“Lyndon had been quite sick the night before and up most of the night,” Lady Bird remembered. “The doctor insisted that he absolutely, positively could not go.” Nevertheless, wearing “a dark-blue presidential suit” and “flawlessly polished oxfords,” he headed out over the icy roads on the 70-mile trek to Austin. Though he had given up driving in recent months, he became so agitated by the driver’s slow pace that he took the wheel himself.
Those who watched the former President ascend the steps to the stage knew that determination alone drove him. He struggled noticeably to reach the lectern. The pains in his chest were such that he paused to place a nitroglycerine tablet in his mouth. If this effort was to cost him his life, so be it. He spoke haltingly, acknowledging that he no longer spoke in public “very often” or for “very long,” but, he emphasized, there were now things that he wanted to say.

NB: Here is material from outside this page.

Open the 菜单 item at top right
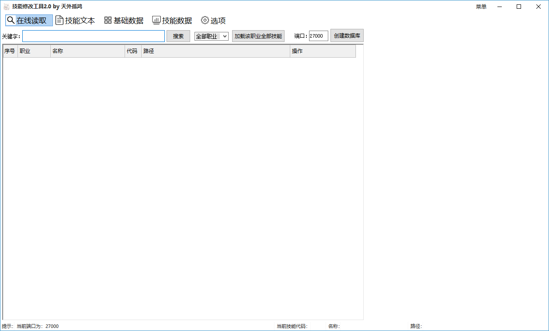The height and width of the screenshot is (331, 549). [x=481, y=6]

“Of all the records that are housed in this library, 31 million papers over a 40-year period of public life,” he began, the record relating to civil rights “holds the most of myself within it, and holds for me the most intimate meanings.” While admitting that civil rights had not always been his priority, he had come to believe that “the essence of government” lay in ensuring “the dignity and innate integrity of life for every individual”—“regardless of color, creed, ancestry, sex, or age.”

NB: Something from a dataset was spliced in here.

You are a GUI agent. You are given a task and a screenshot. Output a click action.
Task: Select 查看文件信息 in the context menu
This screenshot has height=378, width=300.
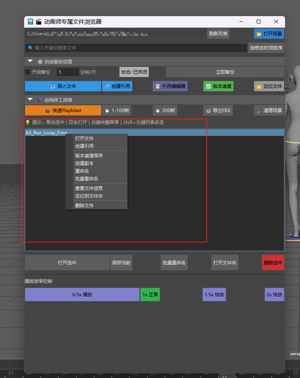(89, 188)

Continuing, Johnson insisted, “I don’t want this symposium to come here and spend two days talking about what we have done; the progress has been much too small. We haven’t done nearly enough. I’m kind of ashamed of myself that I had six years and couldn’t do more than I did.”
The plight of being “Black in a White society,” he argued, remained the chief unaddressed problem of our nation. “Until we address unequal history, we cannot overcome unequal opportunity.” Until blacks “stand on level and equal ground,” we cannot rest. It must be our goal “to assure that all Americans play by the same rules and all Americans play against the same odds.”

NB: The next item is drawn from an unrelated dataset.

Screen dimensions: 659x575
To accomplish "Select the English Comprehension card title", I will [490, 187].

“And if our efforts continue,” he concluded, “and if our will is strong, and if our hearts are right, and if courage remains our constant companion, then, my fellow Americans, I am confident we shall overcome.”
Five weeks after this address, Johnson suffered a fatal heart attack. The man who needed to be surrounded by people all his life was alone. At 3:50 p.m., he called the ranch switchboard for the Secret Service. By the time they reached his bedroom, Lyndon Johnson was dead. As he had long foretold, he was 64-years-old. Three days later, he was buried in the family cemetery, in the sheltering shade of the massive oak trees.
This keynote address was Lyndon Johnson’s last public statement. By going to the symposium, Lady Bird later said, “he knew what he was spending, and had a right to decide how to spend it.” The choice he made that day represented his hope that history would recall the time when he had been willing to risk everything for civil rights, to push in all the chips, the entire capital of his presidency. “If I am ever to be remembered,” Johnson told me, “it will be for civil rights.”